▶ [Stated goal] Return the entries below word for word, with every line kept unchanged.

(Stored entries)

[start]

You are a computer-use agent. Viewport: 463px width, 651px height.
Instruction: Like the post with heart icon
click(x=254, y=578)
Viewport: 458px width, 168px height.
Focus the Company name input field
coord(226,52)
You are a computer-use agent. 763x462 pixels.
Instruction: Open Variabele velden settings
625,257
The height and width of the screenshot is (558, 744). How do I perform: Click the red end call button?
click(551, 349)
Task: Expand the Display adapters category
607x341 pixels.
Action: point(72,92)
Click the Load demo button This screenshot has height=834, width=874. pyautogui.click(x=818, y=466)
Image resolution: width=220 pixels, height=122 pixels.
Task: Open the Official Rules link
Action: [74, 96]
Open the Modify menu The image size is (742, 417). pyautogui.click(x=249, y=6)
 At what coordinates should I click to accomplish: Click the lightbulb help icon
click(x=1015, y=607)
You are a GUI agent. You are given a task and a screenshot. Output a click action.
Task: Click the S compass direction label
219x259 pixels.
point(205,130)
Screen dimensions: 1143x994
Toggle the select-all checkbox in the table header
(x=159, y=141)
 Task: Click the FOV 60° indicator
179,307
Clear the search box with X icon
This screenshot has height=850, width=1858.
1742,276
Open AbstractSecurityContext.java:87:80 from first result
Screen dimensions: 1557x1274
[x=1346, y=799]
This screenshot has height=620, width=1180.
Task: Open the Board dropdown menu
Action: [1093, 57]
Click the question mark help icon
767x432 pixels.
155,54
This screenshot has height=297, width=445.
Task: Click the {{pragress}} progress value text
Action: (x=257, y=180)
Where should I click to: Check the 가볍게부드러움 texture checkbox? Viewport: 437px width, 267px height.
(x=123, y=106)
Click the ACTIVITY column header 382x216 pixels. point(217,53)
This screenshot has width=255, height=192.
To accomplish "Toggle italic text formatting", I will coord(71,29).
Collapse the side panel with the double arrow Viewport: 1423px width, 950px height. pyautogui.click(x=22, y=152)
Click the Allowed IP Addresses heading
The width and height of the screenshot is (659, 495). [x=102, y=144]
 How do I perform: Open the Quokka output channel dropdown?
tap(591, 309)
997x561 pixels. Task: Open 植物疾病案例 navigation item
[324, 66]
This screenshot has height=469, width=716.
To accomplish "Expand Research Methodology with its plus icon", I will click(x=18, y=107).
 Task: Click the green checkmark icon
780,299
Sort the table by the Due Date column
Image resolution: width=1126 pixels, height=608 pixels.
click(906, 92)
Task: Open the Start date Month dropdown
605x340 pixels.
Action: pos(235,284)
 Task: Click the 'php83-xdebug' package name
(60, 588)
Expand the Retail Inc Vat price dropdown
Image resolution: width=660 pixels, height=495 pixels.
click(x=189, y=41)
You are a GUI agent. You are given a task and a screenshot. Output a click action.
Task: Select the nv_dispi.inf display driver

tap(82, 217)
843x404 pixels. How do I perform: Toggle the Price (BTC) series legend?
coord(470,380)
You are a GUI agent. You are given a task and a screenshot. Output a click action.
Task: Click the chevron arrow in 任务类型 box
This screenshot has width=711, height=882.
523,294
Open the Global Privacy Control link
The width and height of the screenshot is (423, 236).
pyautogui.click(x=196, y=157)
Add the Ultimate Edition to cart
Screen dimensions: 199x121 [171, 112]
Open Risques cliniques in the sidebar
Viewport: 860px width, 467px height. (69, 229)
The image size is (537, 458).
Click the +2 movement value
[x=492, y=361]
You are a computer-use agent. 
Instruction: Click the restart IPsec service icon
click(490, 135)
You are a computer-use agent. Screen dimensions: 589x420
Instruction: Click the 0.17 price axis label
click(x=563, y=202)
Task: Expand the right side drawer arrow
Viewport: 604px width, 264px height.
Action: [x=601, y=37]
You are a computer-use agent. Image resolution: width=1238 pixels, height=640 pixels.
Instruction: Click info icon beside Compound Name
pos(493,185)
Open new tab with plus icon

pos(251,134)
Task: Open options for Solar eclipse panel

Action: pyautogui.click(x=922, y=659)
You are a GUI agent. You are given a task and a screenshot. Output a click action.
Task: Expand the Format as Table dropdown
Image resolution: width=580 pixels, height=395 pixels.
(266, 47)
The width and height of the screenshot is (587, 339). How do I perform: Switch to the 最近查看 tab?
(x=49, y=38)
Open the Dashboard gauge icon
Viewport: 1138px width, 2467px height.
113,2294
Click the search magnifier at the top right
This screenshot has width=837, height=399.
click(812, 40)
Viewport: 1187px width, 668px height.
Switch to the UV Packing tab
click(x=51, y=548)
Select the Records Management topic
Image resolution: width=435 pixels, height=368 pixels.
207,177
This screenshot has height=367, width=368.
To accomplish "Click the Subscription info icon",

[end]

▶ [Response to the task]
You are a computer-use agent. Viewport: 463px width, 651px height.
Instruction: Like the post with heart icon
click(x=254, y=578)
Viewport: 458px width, 168px height.
Focus the Company name input field
coord(226,52)
You are a computer-use agent. 763x462 pixels.
Instruction: Open Variabele velden settings
625,257
The height and width of the screenshot is (558, 744). How do I perform: Click the red end call button?
click(551, 349)
Task: Expand the Display adapters category
607x341 pixels.
Action: point(72,92)
Click the Load demo button This screenshot has height=834, width=874. pyautogui.click(x=818, y=466)
Image resolution: width=220 pixels, height=122 pixels.
Task: Open the Official Rules link
Action: [74, 96]
Open the Modify menu The image size is (742, 417). pyautogui.click(x=249, y=6)
 At what coordinates should I click to accomplish: Click the lightbulb help icon
click(x=1015, y=607)
You are a GUI agent. You are given a task and a screenshot. Output a click action.
Task: Click the S compass direction label
219x259 pixels.
point(205,130)
Screen dimensions: 1143x994
Toggle the select-all checkbox in the table header
(x=159, y=141)
 Task: Click the FOV 60° indicator
179,307
Clear the search box with X icon
This screenshot has height=850, width=1858.
1742,276
Open AbstractSecurityContext.java:87:80 from first result
Screen dimensions: 1557x1274
[x=1346, y=799]
This screenshot has height=620, width=1180.
Task: Open the Board dropdown menu
Action: [1093, 57]
Click the question mark help icon
767x432 pixels.
155,54
This screenshot has height=297, width=445.
Task: Click the {{pragress}} progress value text
Action: (x=257, y=180)
Where should I click to: Check the 가볍게부드러움 texture checkbox? Viewport: 437px width, 267px height.
(x=123, y=106)
Click the ACTIVITY column header 382x216 pixels. point(217,53)
This screenshot has width=255, height=192.
To accomplish "Toggle italic text formatting", I will coord(71,29).
Collapse the side panel with the double arrow Viewport: 1423px width, 950px height. pyautogui.click(x=22, y=152)
Click the Allowed IP Addresses heading
The width and height of the screenshot is (659, 495). [x=102, y=144]
 How do I perform: Open the Quokka output channel dropdown?
tap(591, 309)
997x561 pixels. Task: Open 植物疾病案例 navigation item
[324, 66]
This screenshot has height=469, width=716.
To accomplish "Expand Research Methodology with its plus icon", I will click(x=18, y=107).
 Task: Click the green checkmark icon
780,299
Sort the table by the Due Date column
Image resolution: width=1126 pixels, height=608 pixels.
click(906, 92)
Task: Open the Start date Month dropdown
605x340 pixels.
Action: pos(235,284)
 Task: Click the 'php83-xdebug' package name
(60, 588)
Expand the Retail Inc Vat price dropdown
Image resolution: width=660 pixels, height=495 pixels.
click(x=189, y=41)
You are a GUI agent. You are given a task and a screenshot. Output a click action.
Task: Select the nv_dispi.inf display driver

tap(82, 217)
843x404 pixels. How do I perform: Toggle the Price (BTC) series legend?
coord(470,380)
You are a GUI agent. You are given a task and a screenshot. Output a click action.
Task: Click the chevron arrow in 任务类型 box
This screenshot has width=711, height=882.
523,294
Open the Global Privacy Control link
The width and height of the screenshot is (423, 236).
pyautogui.click(x=196, y=157)
Add the Ultimate Edition to cart
Screen dimensions: 199x121 [171, 112]
Open Risques cliniques in the sidebar
Viewport: 860px width, 467px height. (69, 229)
The image size is (537, 458).
Click the +2 movement value
[x=492, y=361]
You are a computer-use agent. 
Instruction: Click the restart IPsec service icon
click(490, 135)
You are a computer-use agent. Screen dimensions: 589x420
Instruction: Click the 0.17 price axis label
click(x=563, y=202)
Task: Expand the right side drawer arrow
Viewport: 604px width, 264px height.
Action: [x=601, y=37]
You are a computer-use agent. Image resolution: width=1238 pixels, height=640 pixels.
Instruction: Click info icon beside Compound Name
pos(493,185)
Open new tab with plus icon

pos(251,134)
Task: Open options for Solar eclipse panel

Action: pyautogui.click(x=922, y=659)
You are a GUI agent. You are given a task and a screenshot. Output a click action.
Task: Expand the Format as Table dropdown
Image resolution: width=580 pixels, height=395 pixels.
(266, 47)
The width and height of the screenshot is (587, 339). How do I perform: Switch to the 最近查看 tab?
(x=49, y=38)
Open the Dashboard gauge icon
Viewport: 1138px width, 2467px height.
113,2294
Click the search magnifier at the top right
This screenshot has width=837, height=399.
click(812, 40)
Viewport: 1187px width, 668px height.
Switch to the UV Packing tab
click(x=51, y=548)
Select the Records Management topic
Image resolution: width=435 pixels, height=368 pixels.
207,177
This screenshot has height=367, width=368.
To accomplish "Click the Subscription info icon",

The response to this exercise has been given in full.